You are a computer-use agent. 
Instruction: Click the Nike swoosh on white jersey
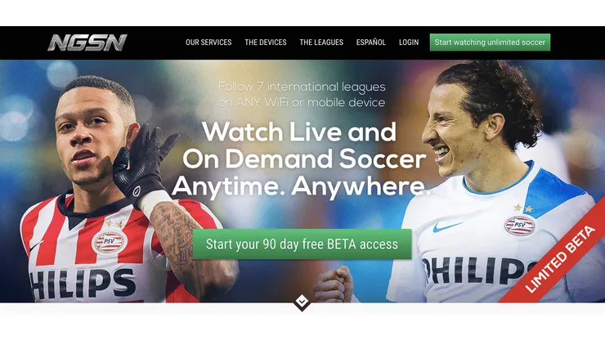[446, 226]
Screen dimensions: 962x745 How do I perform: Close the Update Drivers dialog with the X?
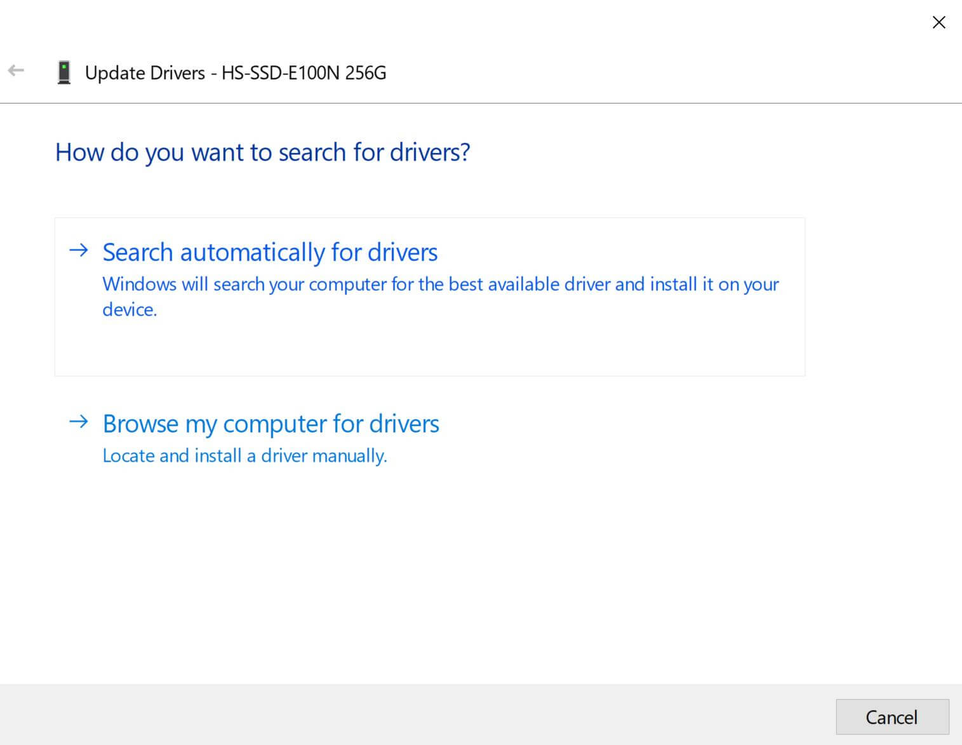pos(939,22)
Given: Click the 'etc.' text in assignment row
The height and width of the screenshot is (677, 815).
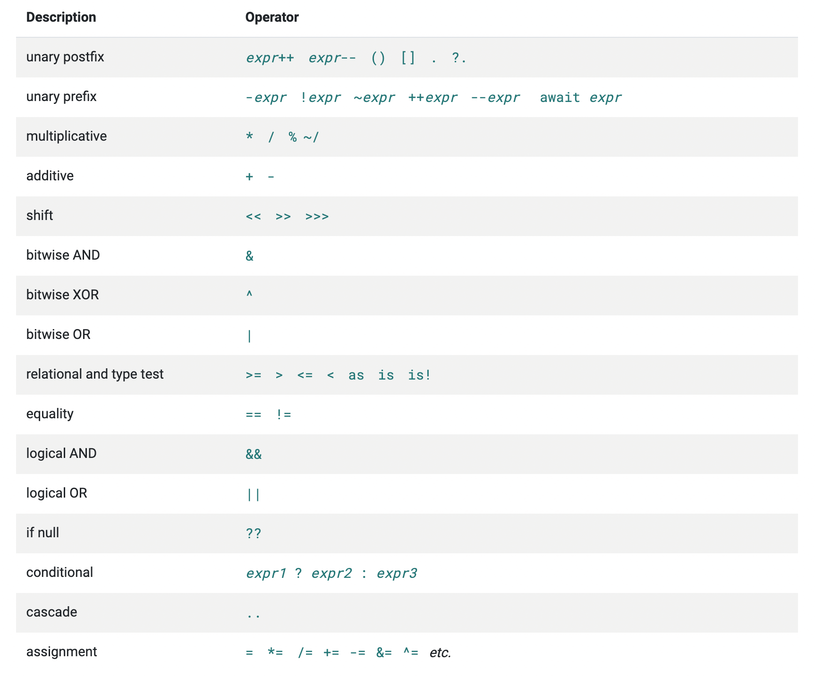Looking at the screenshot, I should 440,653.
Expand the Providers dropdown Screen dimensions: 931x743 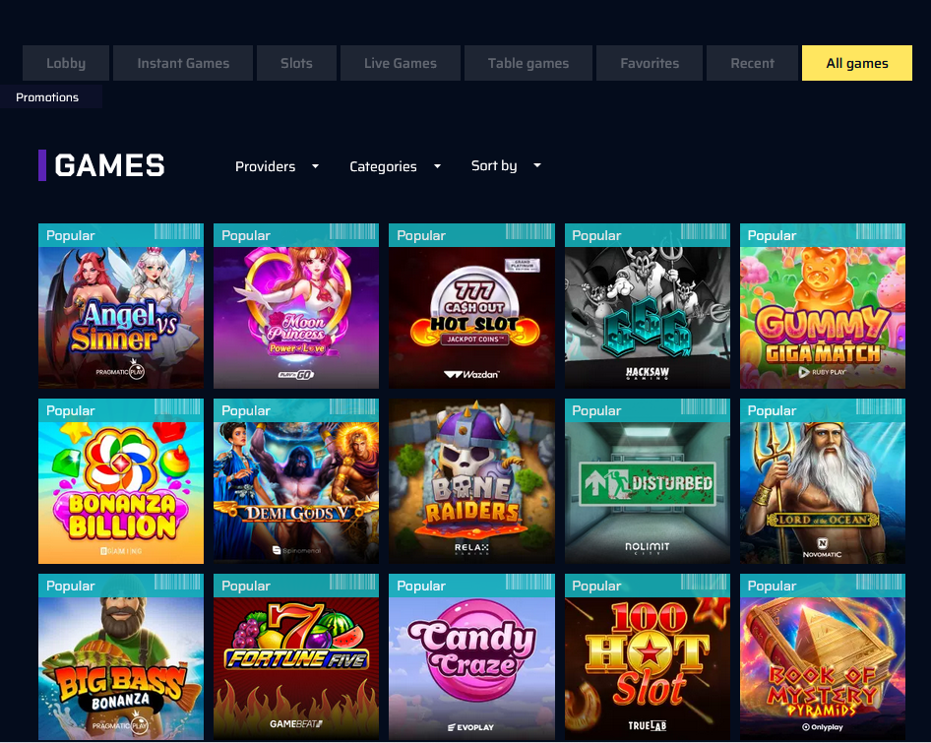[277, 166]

★ ★ ★ ★ ★ ★ ★

■ **What is being asked**
Beginning with the line above that has "Instruction: Click the" and going on through the line that has "Given: Click the", retype every line exactly and add nothing else; drop the pictures.

■ **Result of the task**
Instruction: Click the Nike swoosh on white jersey
[446, 226]
Screen dimensions: 962x745 How do I perform: Close the Update Drivers dialog with the X?
pos(939,22)
Given: Click the 'etc.' text in assignment row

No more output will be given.